Large dams can also prevent many fish species from migrating from fresh to saltwater to breed.

Fabbro said another risk in dam storage is toxic mine water releases, whether deliberate or accidental. For example, the Ensham Mine wall holding back wastewater, supposedly the “best designed levy bank”, gave way upstream of the Fitzroy River — the water supply for Rockhampton and many other communities.

Then there is evaporation, which can be limited by making sure dams are deep enough and shading the water. But when the water levels drop and you need the water the most, the water heats up, stratifies and algae bloom.

There is also the problem of allocation: who gets to say who should get the water? You only have to look at the Murray Darling Plan, which has turned into a nice deep trough for National Party donors and the politicians they subsidise, to understand this.

Water speculation is flourishing while those downstream watch their river systems die.

There are those championing various desalination operations, which pump the processed sea-water inland. But desalination is hugely expensive and uses a lot of electricity.

Furthermore, there has been little thought put into where the highly salty brine byproduct of desalination is dumped. It is toxic to sea ecosystems and toxic to store on land or pump into water tables underground.

Solutions

What are the real solutions to assist farmers survive climate disasters and boost their farm's ability to survive droughts?

As conventional crops get harder to grow, we have to reassess what grows without inputs in these dry conditions and work out how we can eat it.

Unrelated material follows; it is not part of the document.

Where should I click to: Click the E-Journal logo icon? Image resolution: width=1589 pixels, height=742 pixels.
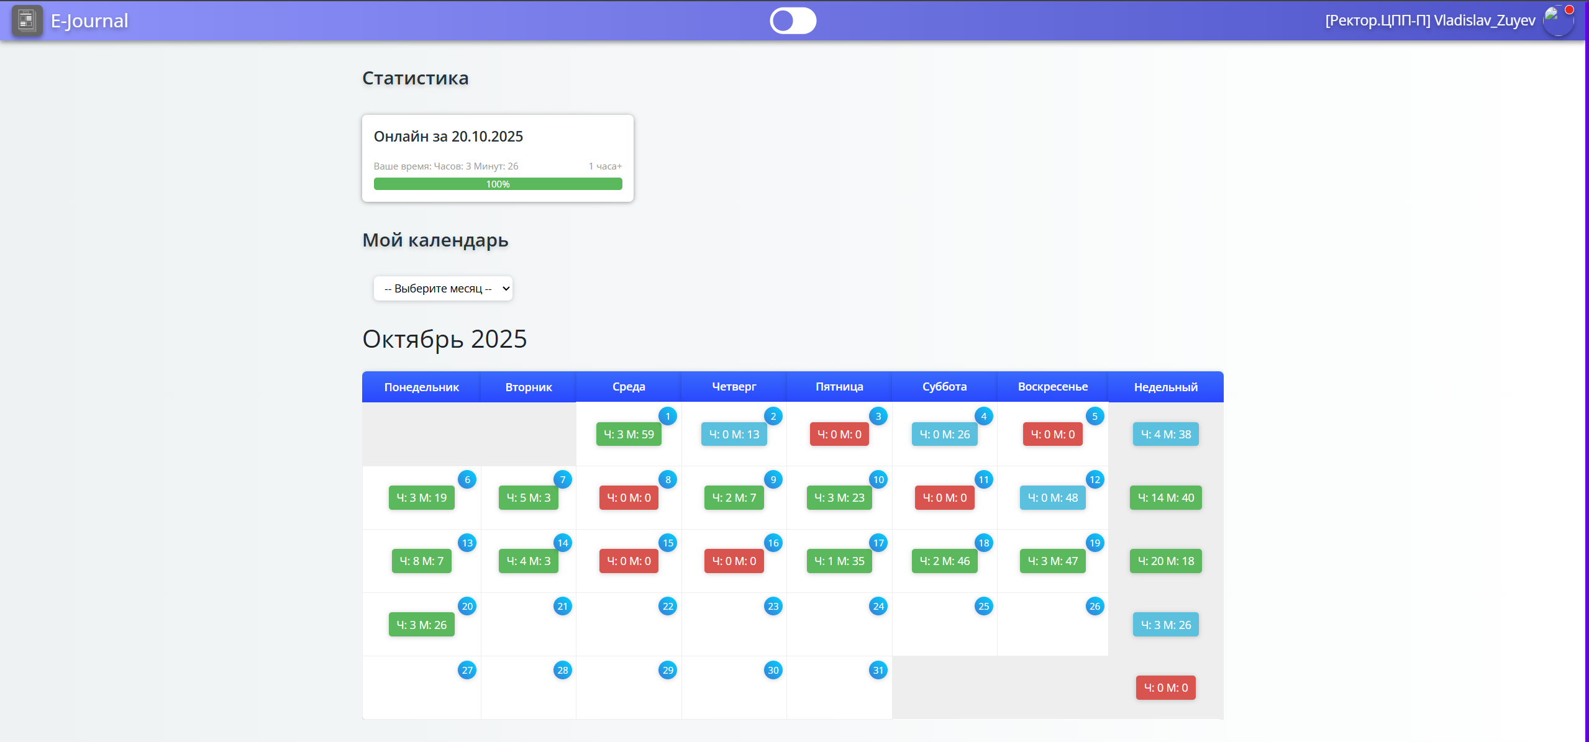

Drought resilience also requires early de-stocking of livestock.

This does not stop the feral animals or huge mobs of starving kangaroos moving in to strip the ground then starve slowly to death. A national feral animal harvest industry not only converts pests (and plague-proportion kangaroos) into food, fibre and fertiliser, but helps keep ground cover.

If we do not want to eat these animals, we can export them to those who will if we build more regional and mobile abattoirs and processing units to either freeze the meat or dry it. This makes dealing with feral pests and reducing kangaroo numbers a supplement to farmers' incomes instead of a financial burden.

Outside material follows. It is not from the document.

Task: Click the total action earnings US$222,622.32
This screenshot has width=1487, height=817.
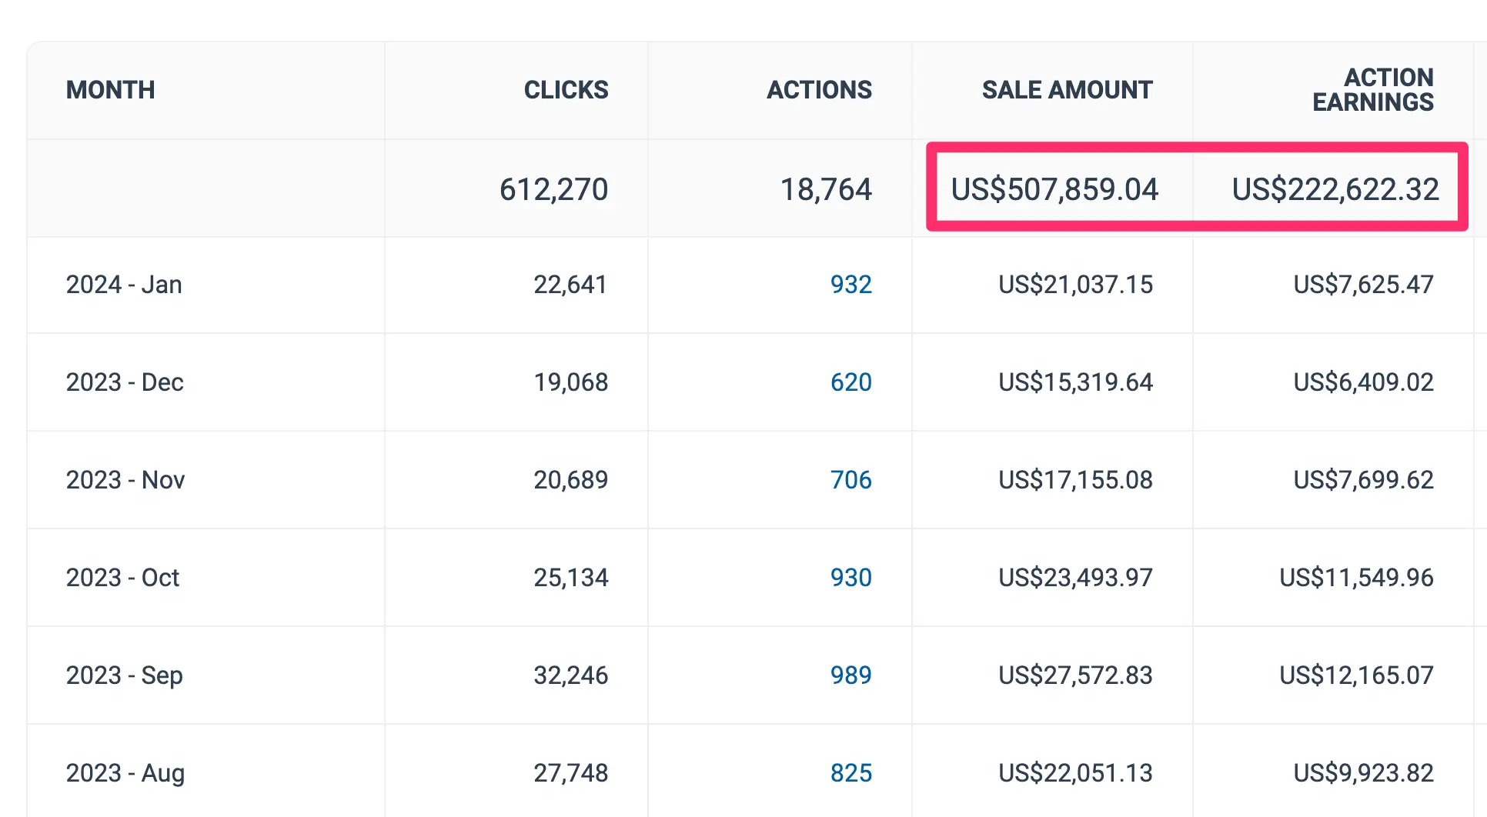Action: [1335, 189]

We need to immediately stop poisoning precious water by mining coal and unconventional gas, and switch to renewable energy sources. Subsidising the building of solar and wind farms, and battery storage, on volunteer farmers' properties will afford them extra income.

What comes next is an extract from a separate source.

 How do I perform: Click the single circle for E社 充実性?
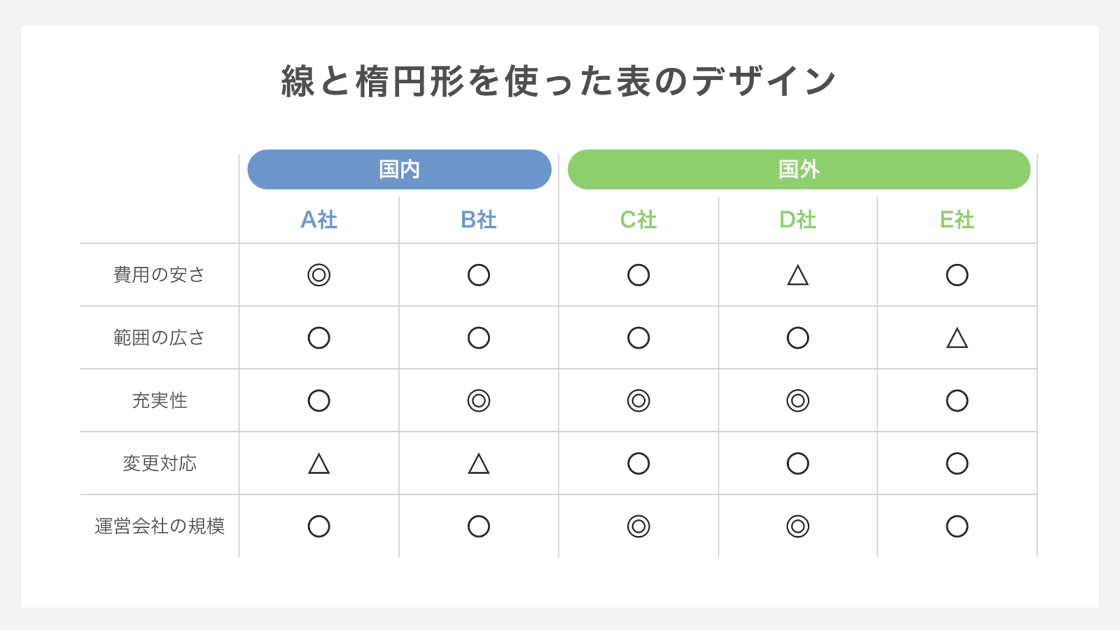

(Panels that are high enough off the ground for the stock to graze underneath are also a handy source of summer shade in heat waves for crops.)

As our only dependable water is artesian, we should support the Clean Water Manifesto. We should vote for candidates who commit to its call to enforce section 100 of the Constitution and immediately stop the operations of, and prosecute for all rehabilitation expenses, any company poisoning or wasting water, along with any politicians who allow them to do so.

Those living in urban areas should also take more responsibility for their water usage and waste. This would be helped along if governments subsidised the installation of tanks and water filters, along with solar roofs (which are now cheaper than some conventional options) and other solar surfaces on public structures to generate electricity.

And why not push for policies that encourage farms in green belts of bushland around urban areas, instead of endlessly expanding suburbia? What about recycling sewage into soil humus?

Make cities go up or down, like giant termite mounds, rather than endlessly expanding them to cover our best farming soils. And encourage people to buy food produced by regenerative farming methods that help our soils store water and carbon, rather than by industrial and factory farming which strip the land of both.


These are the sorts of changes we could make if political parties were not blindsided by corporate donations from those profiting from the present, terrible, situation.

Most farmers are land managers, who are doing a job in the public interest that needs to be done whether food is produced or not. They need support to make these changes.

[Elena Garcia manages marginal forest and grasslands with cattle and is a co-author of Sustainable Agriculture versus Corporate Greed.]